**What this task involves:** The listing should be returned in its entirety, exactly as given.

**Exercise material:**
◇ ◇ ◇

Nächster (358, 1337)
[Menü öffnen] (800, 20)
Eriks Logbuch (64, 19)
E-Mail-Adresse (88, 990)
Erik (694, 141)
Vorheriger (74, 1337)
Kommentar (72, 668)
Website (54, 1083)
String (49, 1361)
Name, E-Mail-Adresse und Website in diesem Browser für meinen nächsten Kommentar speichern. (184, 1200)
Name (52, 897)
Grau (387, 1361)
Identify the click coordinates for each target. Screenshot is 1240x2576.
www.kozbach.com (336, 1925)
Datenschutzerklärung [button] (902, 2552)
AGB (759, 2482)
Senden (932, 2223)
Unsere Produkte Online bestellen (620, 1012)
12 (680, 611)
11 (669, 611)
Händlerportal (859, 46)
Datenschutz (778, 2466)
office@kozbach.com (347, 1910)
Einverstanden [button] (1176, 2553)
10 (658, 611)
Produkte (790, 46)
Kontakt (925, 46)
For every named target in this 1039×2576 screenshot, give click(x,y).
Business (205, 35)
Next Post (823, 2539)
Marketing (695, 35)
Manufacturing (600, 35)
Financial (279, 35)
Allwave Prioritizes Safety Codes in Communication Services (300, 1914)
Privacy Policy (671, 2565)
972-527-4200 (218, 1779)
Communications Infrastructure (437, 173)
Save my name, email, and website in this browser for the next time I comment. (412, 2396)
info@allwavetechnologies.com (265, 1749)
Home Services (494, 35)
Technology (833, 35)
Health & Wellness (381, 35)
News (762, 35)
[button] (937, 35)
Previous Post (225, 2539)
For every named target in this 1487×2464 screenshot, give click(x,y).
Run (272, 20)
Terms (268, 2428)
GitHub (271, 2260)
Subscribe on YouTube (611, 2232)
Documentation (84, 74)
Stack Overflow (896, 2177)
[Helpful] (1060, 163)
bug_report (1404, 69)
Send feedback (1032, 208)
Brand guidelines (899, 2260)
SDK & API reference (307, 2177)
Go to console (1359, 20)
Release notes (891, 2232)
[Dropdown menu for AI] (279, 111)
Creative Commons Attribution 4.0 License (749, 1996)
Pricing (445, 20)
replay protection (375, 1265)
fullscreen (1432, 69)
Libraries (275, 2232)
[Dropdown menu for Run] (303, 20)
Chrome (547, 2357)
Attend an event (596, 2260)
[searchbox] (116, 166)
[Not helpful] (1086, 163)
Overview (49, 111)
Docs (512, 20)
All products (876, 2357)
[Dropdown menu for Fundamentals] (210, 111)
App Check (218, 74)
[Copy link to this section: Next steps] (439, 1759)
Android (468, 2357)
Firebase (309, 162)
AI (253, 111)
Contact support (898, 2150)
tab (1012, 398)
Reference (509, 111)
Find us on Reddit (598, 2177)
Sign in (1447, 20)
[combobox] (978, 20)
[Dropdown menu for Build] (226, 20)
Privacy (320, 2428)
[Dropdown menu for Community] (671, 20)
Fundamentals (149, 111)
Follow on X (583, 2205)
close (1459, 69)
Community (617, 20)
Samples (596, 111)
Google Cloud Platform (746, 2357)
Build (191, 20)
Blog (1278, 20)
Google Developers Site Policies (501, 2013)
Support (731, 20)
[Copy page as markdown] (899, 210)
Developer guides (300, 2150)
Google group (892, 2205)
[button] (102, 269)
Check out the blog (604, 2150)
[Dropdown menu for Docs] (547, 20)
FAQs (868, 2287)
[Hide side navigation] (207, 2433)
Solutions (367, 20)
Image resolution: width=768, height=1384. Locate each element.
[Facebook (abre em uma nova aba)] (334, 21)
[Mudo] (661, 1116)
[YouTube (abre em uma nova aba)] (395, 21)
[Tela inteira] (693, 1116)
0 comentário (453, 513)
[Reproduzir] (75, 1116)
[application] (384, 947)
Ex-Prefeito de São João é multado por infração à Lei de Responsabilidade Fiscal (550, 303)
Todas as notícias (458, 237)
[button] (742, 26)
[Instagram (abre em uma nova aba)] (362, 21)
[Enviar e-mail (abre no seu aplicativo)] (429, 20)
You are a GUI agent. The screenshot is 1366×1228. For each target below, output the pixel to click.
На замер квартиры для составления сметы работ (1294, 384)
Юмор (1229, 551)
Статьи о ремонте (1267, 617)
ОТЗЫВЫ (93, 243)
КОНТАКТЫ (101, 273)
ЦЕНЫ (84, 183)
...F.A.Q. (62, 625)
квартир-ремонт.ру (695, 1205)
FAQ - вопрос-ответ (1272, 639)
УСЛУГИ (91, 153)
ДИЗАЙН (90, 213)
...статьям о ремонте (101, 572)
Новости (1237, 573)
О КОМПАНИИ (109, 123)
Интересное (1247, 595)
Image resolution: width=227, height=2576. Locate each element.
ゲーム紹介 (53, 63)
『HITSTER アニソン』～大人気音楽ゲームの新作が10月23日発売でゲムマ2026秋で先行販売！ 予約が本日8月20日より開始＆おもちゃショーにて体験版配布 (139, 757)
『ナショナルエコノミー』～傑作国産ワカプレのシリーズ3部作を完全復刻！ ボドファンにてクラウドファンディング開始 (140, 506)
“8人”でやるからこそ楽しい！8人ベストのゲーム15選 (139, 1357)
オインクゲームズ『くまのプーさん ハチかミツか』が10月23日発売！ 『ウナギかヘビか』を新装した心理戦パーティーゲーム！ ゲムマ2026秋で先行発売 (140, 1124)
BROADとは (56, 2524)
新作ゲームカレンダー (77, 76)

◇ ◇ ◇

**Task output:**
Nächster (358, 1337)
[Menü öffnen] (800, 20)
Eriks Logbuch (64, 19)
E-Mail-Adresse (88, 990)
Erik (694, 141)
Vorheriger (74, 1337)
Kommentar (72, 668)
Website (54, 1083)
String (49, 1361)
Name, E-Mail-Adresse und Website in diesem Browser für meinen nächsten Kommentar speichern. (184, 1200)
Name (52, 897)
Grau (387, 1361)
Identify the click coordinates for each target. Screenshot is 1240x2576.
www.kozbach.com (336, 1925)
Datenschutzerklärung [button] (902, 2552)
AGB (759, 2482)
Senden (932, 2223)
Unsere Produkte Online bestellen (620, 1012)
12 (680, 611)
11 (669, 611)
Händlerportal (859, 46)
Datenschutz (778, 2466)
office@kozbach.com (347, 1910)
Einverstanden [button] (1176, 2553)
10 (658, 611)
Produkte (790, 46)
Kontakt (925, 46)
For every named target in this 1039×2576 screenshot, give click(x,y).
Business (205, 35)
Next Post (823, 2539)
Marketing (695, 35)
Manufacturing (600, 35)
Financial (279, 35)
Allwave Prioritizes Safety Codes in Communication Services (300, 1914)
Privacy Policy (671, 2565)
972-527-4200 (218, 1779)
Communications Infrastructure (437, 173)
Save my name, email, and website in this browser for the next time I comment. (412, 2396)
info@allwavetechnologies.com (265, 1749)
Home Services (494, 35)
Technology (833, 35)
Health & Wellness (381, 35)
News (762, 35)
[button] (937, 35)
Previous Post (225, 2539)
For every named target in this 1487×2464 screenshot, give click(x,y).
Run (272, 20)
Terms (268, 2428)
GitHub (271, 2260)
Subscribe on YouTube (611, 2232)
Documentation (84, 74)
Stack Overflow (896, 2177)
[Helpful] (1060, 163)
bug_report (1404, 69)
Send feedback (1032, 208)
Brand guidelines (899, 2260)
SDK & API reference (307, 2177)
Go to console (1359, 20)
Release notes (891, 2232)
[Dropdown menu for AI] (279, 111)
Creative Commons Attribution 4.0 License (749, 1996)
Pricing (445, 20)
replay protection (375, 1265)
fullscreen (1432, 69)
Libraries (275, 2232)
[Dropdown menu for Run] (303, 20)
Chrome (547, 2357)
Attend an event (596, 2260)
[searchbox] (116, 166)
[Not helpful] (1086, 163)
Overview (49, 111)
Docs (512, 20)
All products (876, 2357)
[Dropdown menu for Fundamentals] (210, 111)
App Check (218, 74)
[Copy link to this section: Next steps] (439, 1759)
Android (468, 2357)
Firebase (309, 162)
AI (253, 111)
Contact support (898, 2150)
tab (1012, 398)
Reference (509, 111)
Find us on Reddit (598, 2177)
Sign in (1447, 20)
[combobox] (978, 20)
[Dropdown menu for Build] (226, 20)
Privacy (320, 2428)
[Dropdown menu for Community] (671, 20)
Fundamentals (149, 111)
Follow on X (583, 2205)
close (1459, 69)
Community (617, 20)
Samples (596, 111)
Google Cloud Platform (746, 2357)
Build (191, 20)
Blog (1278, 20)
Google Developers Site Policies (501, 2013)
Support (731, 20)
[Copy page as markdown] (899, 210)
Developer guides (300, 2150)
Google group (892, 2205)
[button] (102, 269)
Check out the blog (604, 2150)
[Dropdown menu for Docs] (547, 20)
FAQs (868, 2287)
[Hide side navigation] (207, 2433)
Solutions (367, 20)
Image resolution: width=768, height=1384. Locate each element.
[Facebook (abre em uma nova aba)] (334, 21)
[Mudo] (661, 1116)
[YouTube (abre em uma nova aba)] (395, 21)
[Tela inteira] (693, 1116)
0 comentário (453, 513)
[Reproduzir] (75, 1116)
[application] (384, 947)
Ex-Prefeito de São João é multado por infração à Lei de Responsabilidade Fiscal (550, 303)
Todas as notícias (458, 237)
[button] (742, 26)
[Instagram (abre em uma nova aba)] (362, 21)
[Enviar e-mail (abre no seu aplicativo)] (429, 20)
You are a GUI agent. The screenshot is 1366×1228. For each target below, output the pixel to click.
На замер квартиры для составления сметы работ (1294, 384)
Юмор (1229, 551)
Статьи о ремонте (1267, 617)
ОТЗЫВЫ (93, 243)
КОНТАКТЫ (101, 273)
ЦЕНЫ (84, 183)
...F.A.Q. (62, 625)
квартир-ремонт.ру (695, 1205)
FAQ - вопрос-ответ (1272, 639)
УСЛУГИ (91, 153)
ДИЗАЙН (90, 213)
...статьям о ремонте (101, 572)
Новости (1237, 573)
О КОМПАНИИ (109, 123)
Интересное (1247, 595)
Image resolution: width=227, height=2576. Locate each element.
ゲーム紹介 (53, 63)
『HITSTER アニソン』～大人気音楽ゲームの新作が10月23日発売でゲムマ2026秋で先行販売！ 予約が本日8月20日より開始＆おもちゃショーにて体験版配布 (139, 757)
『ナショナルエコノミー』～傑作国産ワカプレのシリーズ3部作を完全復刻！ ボドファンにてクラウドファンディング開始 (140, 506)
“8人”でやるからこそ楽しい！8人ベストのゲーム15選 (139, 1357)
オインクゲームズ『くまのプーさん ハチかミツか』が10月23日発売！ 『ウナギかヘビか』を新装した心理戦パーティーゲーム！ ゲムマ2026秋で先行発売 (140, 1124)
BROADとは (56, 2524)
新作ゲームカレンダー (77, 76)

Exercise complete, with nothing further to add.